Workbench Creation

Launch a Workbench

Once the Data Connection and the Pipeline Server have been fully created, you can proceed to create the Workbench, which will serve as the main environment for AI development.

  1. Click on the Workbenches tab, then click the Create workbench button.
    02-03-create-wb.png

  2. Fill in the following settings in the form:

  • Name: choose a name, for example My Workbench
  • Image selection: select CUSTOM Crazy train lab
  • Container size: select Small
  • Use a data connection: check this option, then select Use existing data connection. From the dropdown, choose the pipelines Data Connection you created earlier.

The result should look like this:
02-02-launch-workbench-01.png
02-02-launch-workbench-02.png

  1. Click Create workbench to confirm, and wait for the blue Starting status to turn green Running.
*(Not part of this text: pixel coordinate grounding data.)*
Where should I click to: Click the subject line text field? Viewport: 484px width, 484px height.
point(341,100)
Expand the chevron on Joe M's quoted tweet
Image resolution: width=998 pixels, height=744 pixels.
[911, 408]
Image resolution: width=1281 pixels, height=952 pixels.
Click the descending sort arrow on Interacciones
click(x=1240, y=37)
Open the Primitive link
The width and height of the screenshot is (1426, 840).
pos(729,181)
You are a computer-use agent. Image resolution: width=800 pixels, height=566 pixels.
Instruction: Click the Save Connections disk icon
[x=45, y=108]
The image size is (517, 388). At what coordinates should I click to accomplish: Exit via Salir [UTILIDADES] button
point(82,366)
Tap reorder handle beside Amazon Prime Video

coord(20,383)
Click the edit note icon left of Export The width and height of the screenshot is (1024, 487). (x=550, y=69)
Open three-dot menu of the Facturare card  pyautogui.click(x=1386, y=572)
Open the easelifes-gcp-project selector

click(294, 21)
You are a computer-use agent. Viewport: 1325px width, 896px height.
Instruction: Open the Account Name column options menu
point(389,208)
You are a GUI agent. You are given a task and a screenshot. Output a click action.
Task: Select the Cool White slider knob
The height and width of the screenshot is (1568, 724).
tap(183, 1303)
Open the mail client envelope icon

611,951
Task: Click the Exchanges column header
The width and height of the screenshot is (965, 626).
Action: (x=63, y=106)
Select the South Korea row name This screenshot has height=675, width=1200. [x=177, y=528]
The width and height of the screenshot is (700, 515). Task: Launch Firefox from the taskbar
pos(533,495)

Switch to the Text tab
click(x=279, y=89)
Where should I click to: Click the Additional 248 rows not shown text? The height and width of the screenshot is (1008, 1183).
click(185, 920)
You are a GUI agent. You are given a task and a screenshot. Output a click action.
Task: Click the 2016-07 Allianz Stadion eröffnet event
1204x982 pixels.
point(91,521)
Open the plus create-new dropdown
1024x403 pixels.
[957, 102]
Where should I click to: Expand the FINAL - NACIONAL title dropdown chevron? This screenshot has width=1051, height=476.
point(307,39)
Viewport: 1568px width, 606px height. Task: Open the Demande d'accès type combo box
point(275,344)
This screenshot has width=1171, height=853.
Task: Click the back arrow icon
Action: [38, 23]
  2. Once the Workbench is created, click the Open link to access it.
    02-03-open-link.png

  3. Log in using the same credentials as before.

  4. You will be prompted to accept some settings. Click Allow selected permissions.
    02-02-accept.png

You should now see the following interface:
02-02-jupyter.png

Clone the Git Repository

We will clone the content of our Git repository so that you can access all the materials needed for AI model training.

  1. Open the tab with the Git icon in the left menu and click Clone a Repository:
    git-clone-1.png

  2. Enter the Git repository URL: https://github.com/Demo-AI-Edge-Crazy-Train/workshop-model-training. Also check Download the repository, then click Clone:
    git-clone-2.png

At this stage, your Jupyter environment is ready to start working.